The answer is: Yes!!! Happy to report, I met the Senoras' challenge!
No pictures, but you can imagine.
Not much on the Internet about cooking with cow feet, so I looked to Cuencano friends (the'challengers') for guidance and winged it a little.
Well........ would I do the cow feet broth again? You bet! But, it was personally difficult...I'm hoping it gets easier as I make more. Smelly, gaggy, disgusting...all that.
First, I picked up some cow feet and some meat (cow? ox? pig?) parts at the Co-op. Not sure what the parts were, but could have been tail? Short ribs? The parts were meaty, with a bone in the middle of the pieces and lots of fat and gristle, about 2 inches across and about an inch thick.

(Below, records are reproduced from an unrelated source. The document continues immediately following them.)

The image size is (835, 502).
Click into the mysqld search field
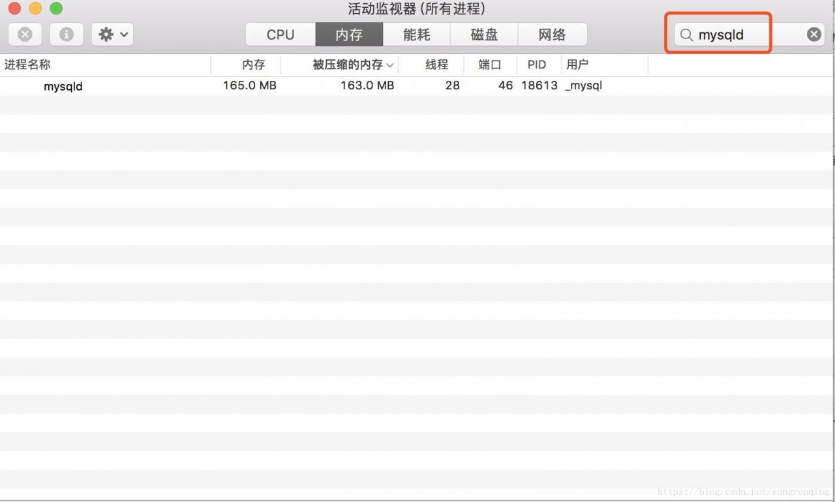[744, 35]
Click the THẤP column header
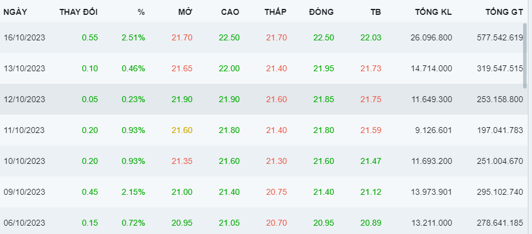Screen dimensions: 532x234 pyautogui.click(x=275, y=12)
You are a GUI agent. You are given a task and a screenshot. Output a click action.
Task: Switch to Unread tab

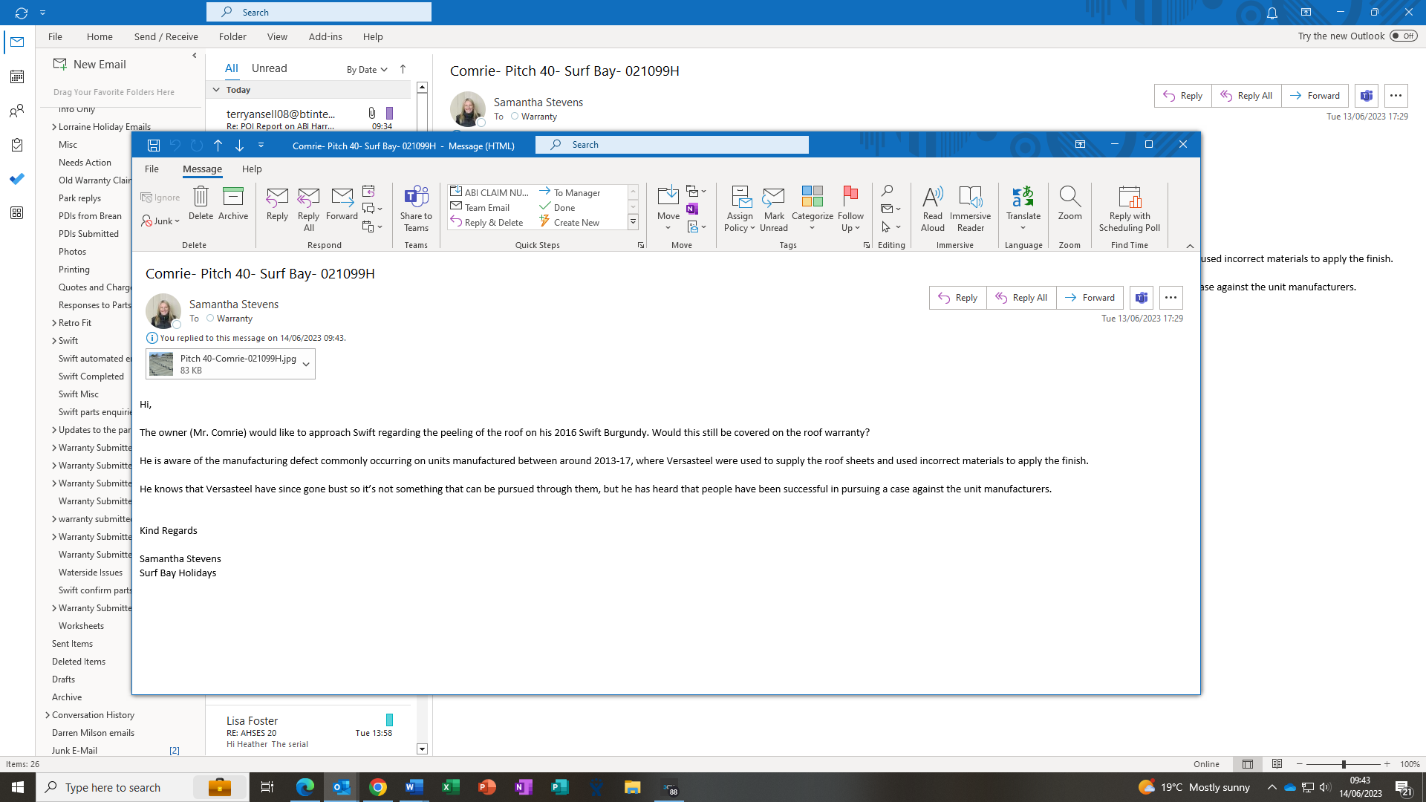point(269,68)

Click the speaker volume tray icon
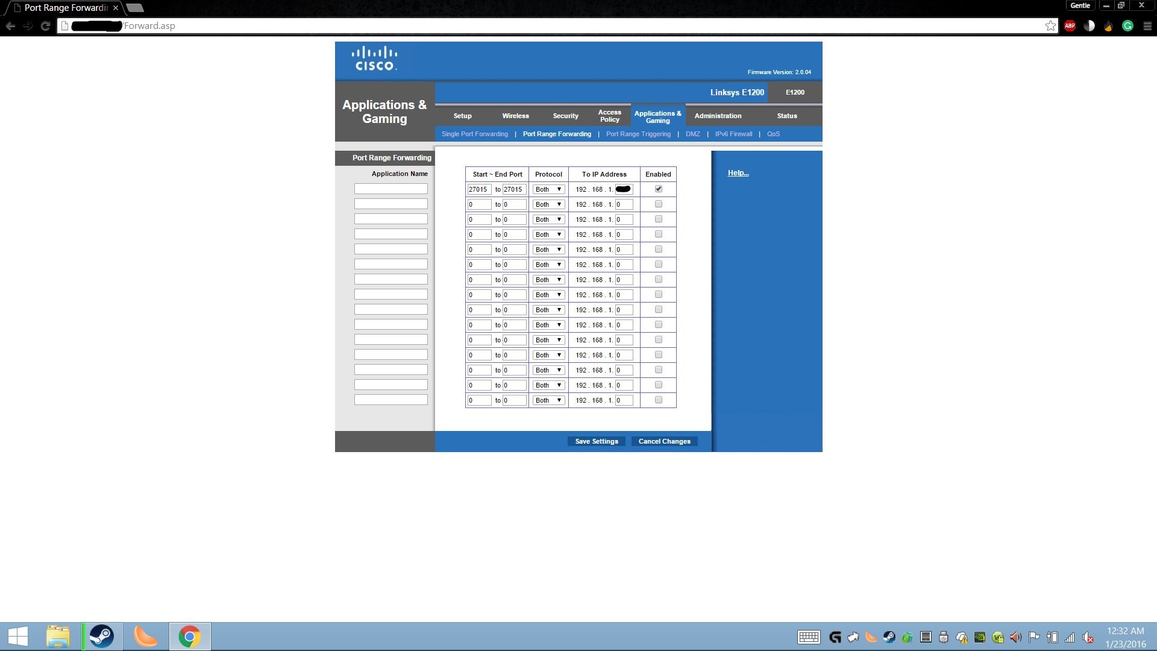(x=1015, y=637)
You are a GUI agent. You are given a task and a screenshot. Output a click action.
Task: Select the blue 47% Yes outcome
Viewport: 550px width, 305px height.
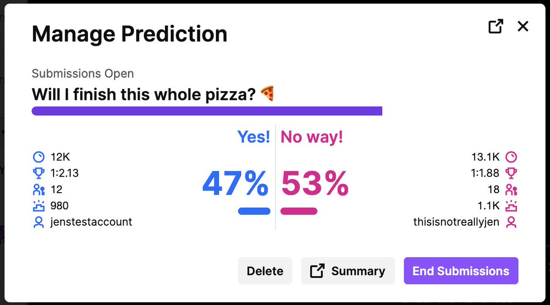tap(236, 184)
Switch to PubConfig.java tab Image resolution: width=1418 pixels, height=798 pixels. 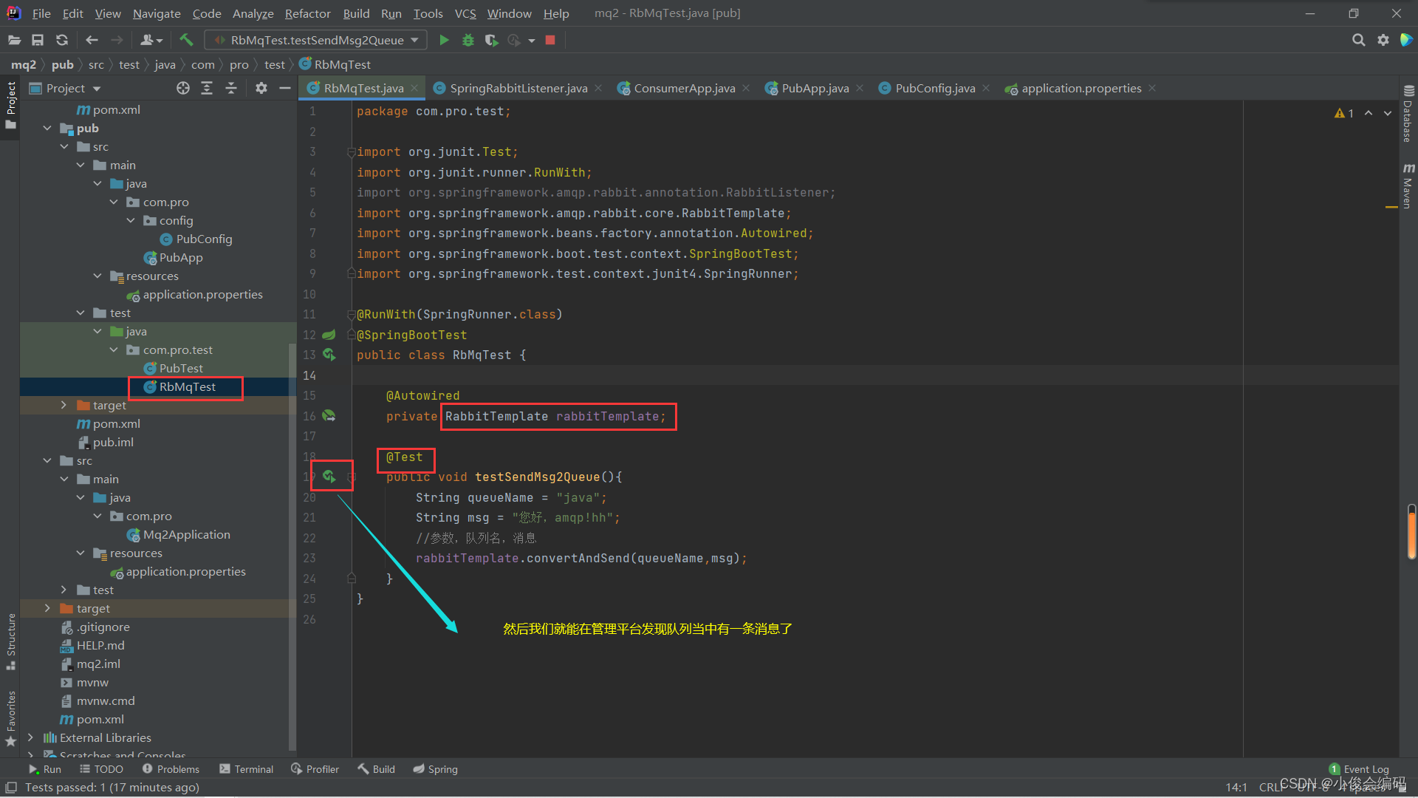[934, 88]
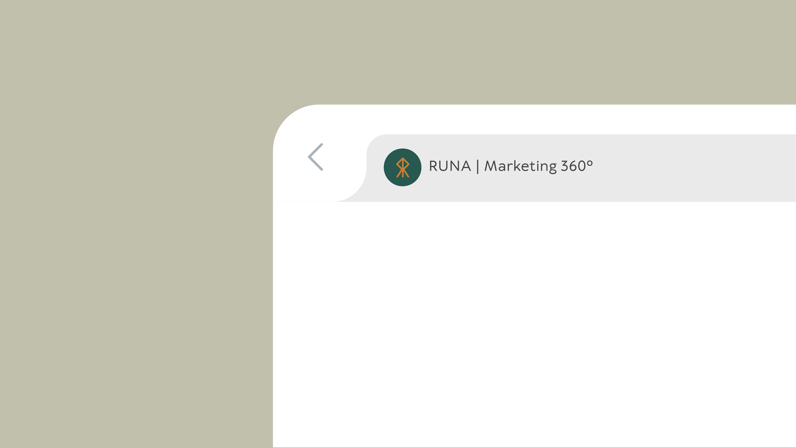Click the vertical bar separator after RUNA
796x448 pixels.
(x=478, y=167)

The gal at the store said they were good for soup. OK, so I bought them, along with the cow feet.
The other parts could have been cow knees? Rich had cow-knee soup recently in town and he thought it was a little game-y, but good. But, he's a more adventurous eater than I am. I'll be brushing up on my animal anatomy soon so I'll know what I'm buying. And, eating...
Besides trying to 'meet the challenge' (egged on by a couple of Senoras here), I've read that homemade cow feet broth is good for you, with lots of minerals and vitamins. You can control the ingredients, too...less salt, no sugar, etc. But, I think making the broth is a bit of a stretch for those of us born and raised in a US City. You need to also be brave.
So, here goes...........
First, I boiled the feet/hooves in water for about 15 minutes. They looked dirty and smelled so strong!, so I thought I'd try to sterilize and clean them up first. After the boil, I dumped the old water and started over with new for the broth..

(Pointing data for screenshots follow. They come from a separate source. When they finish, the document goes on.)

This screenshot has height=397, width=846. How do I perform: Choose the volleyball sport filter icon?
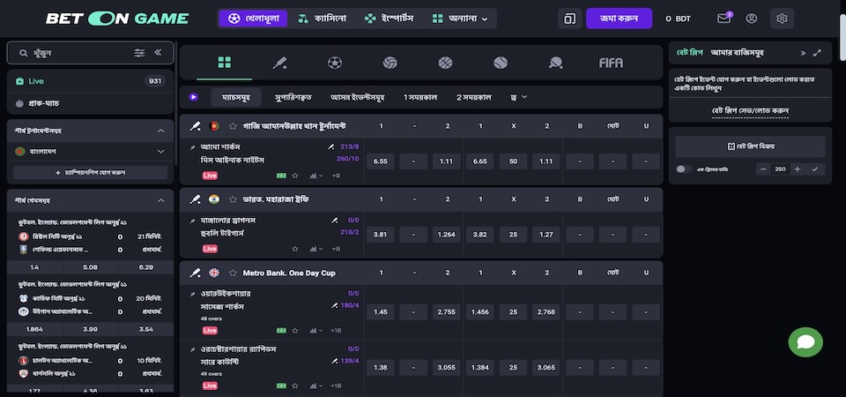pos(390,63)
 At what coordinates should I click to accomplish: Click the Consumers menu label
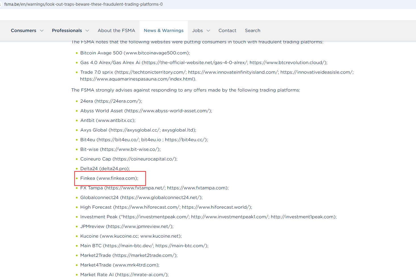[x=24, y=31]
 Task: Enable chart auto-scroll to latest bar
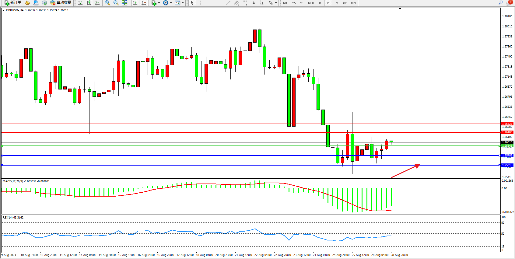[x=135, y=3]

I browned the beef parts and the hooves in a skillet on the top of the stove (I suppose you could roast them in the oven instead)...what a terrible smell! It smelled really bad, like a tanning/leather business or a pet food factory or a slaughter house. My sisters will remember that horrific smell of the whaling station from our childhood...yes, like that! Strong and gaggy. Had to be the leather/skin/hoofs/horn and who-knows-what on the feet.
I got through the browning stage without passing out! A major accomplishment, I thought...
Then, I added the browned parts and vegetables (carrots, onion, celery, green peppers, peppercorns and bay leaf, some vinegar) in the stew pot with water. It simmered for about 10 hours. I think next time I'll try to simmer it even longer.
I'd read that adding the vinegar to the bones helps release the calcium and other minerals...I added a couple glugs of apple cider vinegar.
Then, I strained the soup, saving the beef parts (dumping the yucky hoofs and the bones, gristle, fat along with the soggy vegetables). Actually, the meat from the parts is pretty good! Took awhile to get all the fat and gush off the meat, but it tasted good!
Then I reduced the clean, brown broth for about an hour...not too much fat to skim off. I'm so *relieved* to report the broth is way good!
After the broth was refrigerated, it 'gelled', just like it was supposed to. Just like the chicken feet jello earlier. Cuencano friends tell me the broth looks and tastes 'just right'. Yay! Success!!
So -- to all my adventurous USA cooking friends/family reading this........Go for it! I'm sure your local butcher can find some cow feet for you...be brave! If even I can do it (rubber gloves and all), I know you can, too. Well worth it all. Really.
I've used the broth for roasting beef ribs with onion/garlic, really good! And, the latest soup is with potatoes, tomatoes, carrots, meat from the ribs, onion...a really good, hearty soup.
Now, back to the chicken feet. Hopefully, one of these days, I'll be able to report that I've 'crossed over' and it's just a routine thing for me. Practice makes perfect.
No telling what the next challenge will be!